O ex-diretor do Banco Espírito Santo (BES) Carlos Calvário revelou esta terça-feira que esteve reunido com o Ricardo Salgado e o contabilista Francisco Machado da Cruz sobre a dívida da Espírito Santo International (ESI), mas não ficou esclarecido.

«Falou-se de muita coisa mas eu não fiquei esclarecido», declarou hoje o responsável na comissão parlamentar de inquérito à gestão do BES e do Grupo Espírito Santo (GES), citado pela Lusa.

Calvário abordou encontros já referidos na semana passada pelo ex-responsável de compliance do BES, João Martins Pereira, que indicou aos deputados que, em março de 2014, o contabilista da ESI, Machado da Cruz, lhe disse que Ricardo Salgado, José Manuel Espírito Santo e Manuel Fernando Espírito Santo conheciam os problemas da 'holding'.

O problema do passivo da ESI era sabido desde 12 de novembro de 2013, numa reunião em que participaram o ex-responsável da tesouraria do GES, José Castella, Francisco Machado da Cruz e Carlos Calvário, que o informaram de que «a dívida não estava correta».

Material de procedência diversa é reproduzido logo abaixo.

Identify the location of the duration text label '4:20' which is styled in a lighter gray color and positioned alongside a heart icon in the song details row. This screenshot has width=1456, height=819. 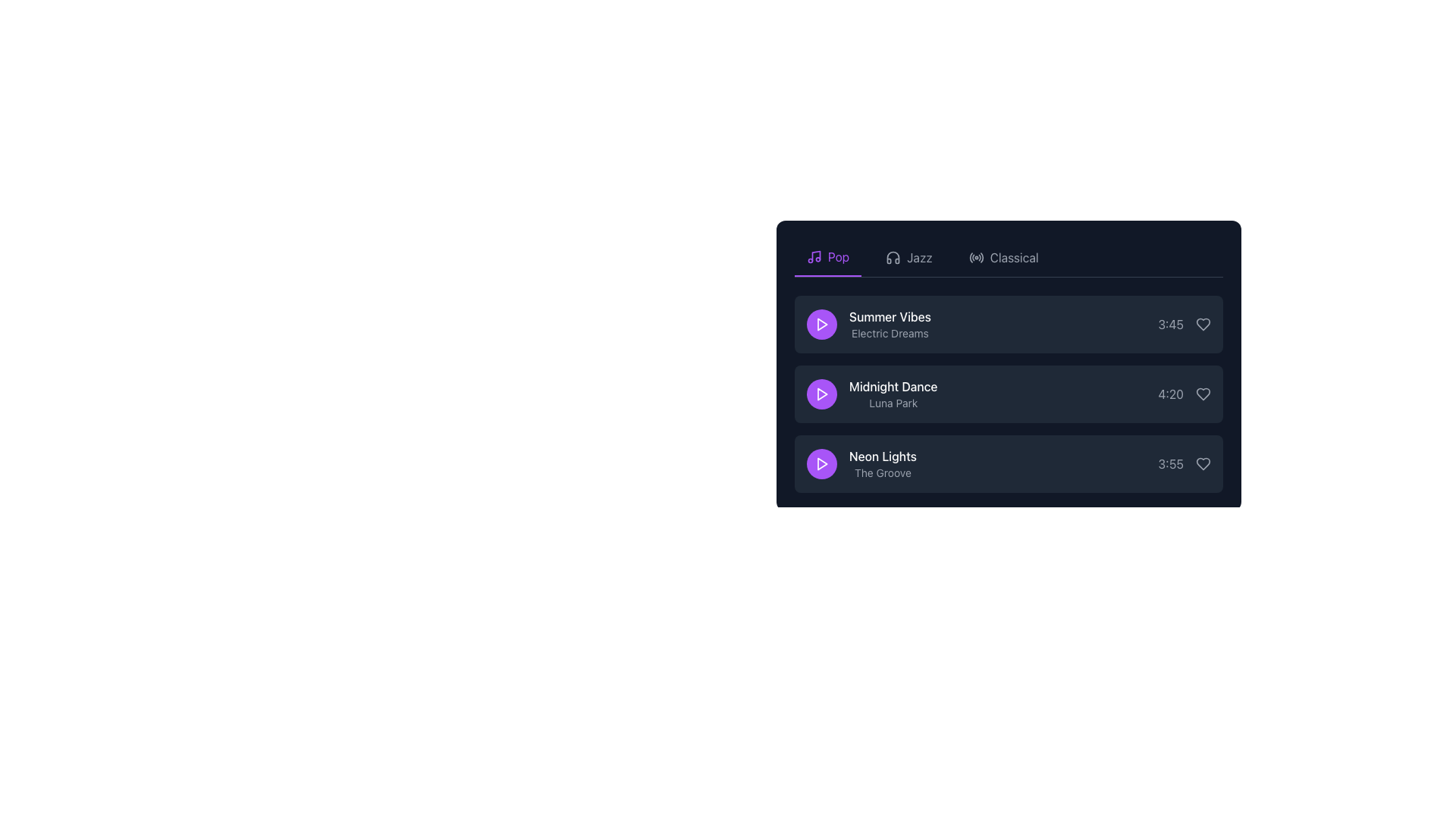
(1184, 394).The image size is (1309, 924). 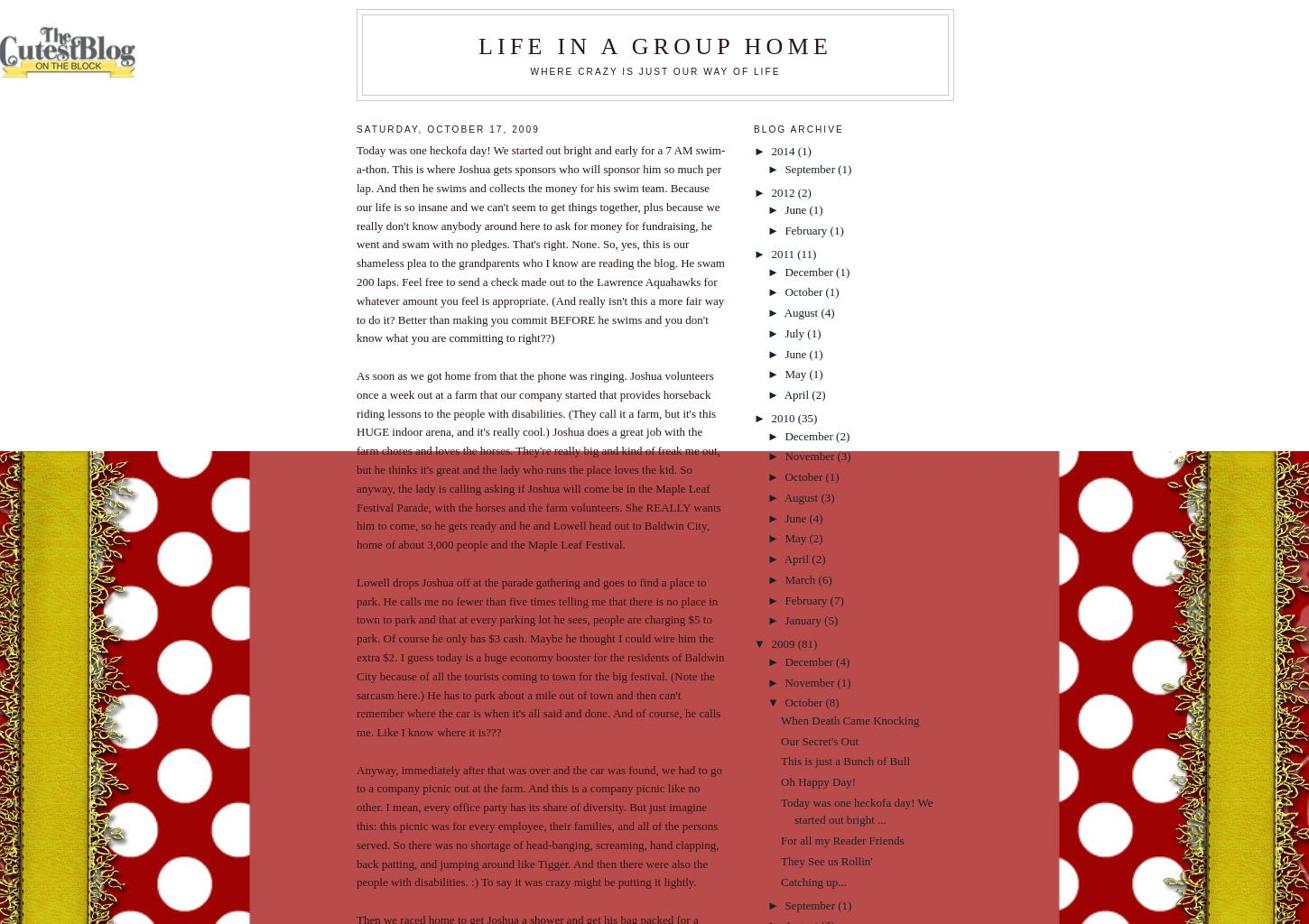 What do you see at coordinates (540, 655) in the screenshot?
I see `'Lowell drops Joshua off at the parade gathering and goes to find a place to park.  He calls me no fewer than five times telling me that there is no place in town to park and that at every parking lot he sees, people are charging $5 to park.  Of course he only has $3 cash. Maybe he thought I could wire him the extra $2. I guess today is a huge economy booster for the residents of Baldwin City because of all the tourists coming to town for the big festival.  (Note the sarcasm here.) He has to park about a mile out of town and then can't remember where the car is when it's all said and done.  And of course, he calls me.  Like I know where it is???'` at bounding box center [540, 655].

O ex-diretor do BES Carlos Calvário admitiu hoje perante os deputados que esteve presente nessa reunião, mas não conseguiu precisar com exatidão a data.

Carlos Calvário está a ser ouvido na comissão de inquérito desde cerca das 15:00 e apresentou na sua intervenção inicial um resumo do seu trajeto profissional desde que ingresso no BES até aos dias de hoje. Atualmente, está no Novo Banco e é diretor coordenador do Departamento Técnico de Imobiliário.

A comissão de inquérito teve a primeira audição a 17 de novembro passado e tinha inicialmente um prazo total de 120 dias, até 19 de fevereiro, mas foi prolongado por mais 60 dias.

Os trabalhos dos parlamentares têm por objetivo «apurar as práticas da anterior gestão do BES, o papel dos auditores externos e as relações entre o BES e o conjunto de entidades integrantes do universo do GES, designadamente os métodos e veículos utilizados pelo BES para financiar essas entidades».

Carlos Calvário reconheceu ainda esta terça-feira, no parlamento, que em 2009 a exposição do banco ao BES Angola (BESA) fez «soar as campainhas».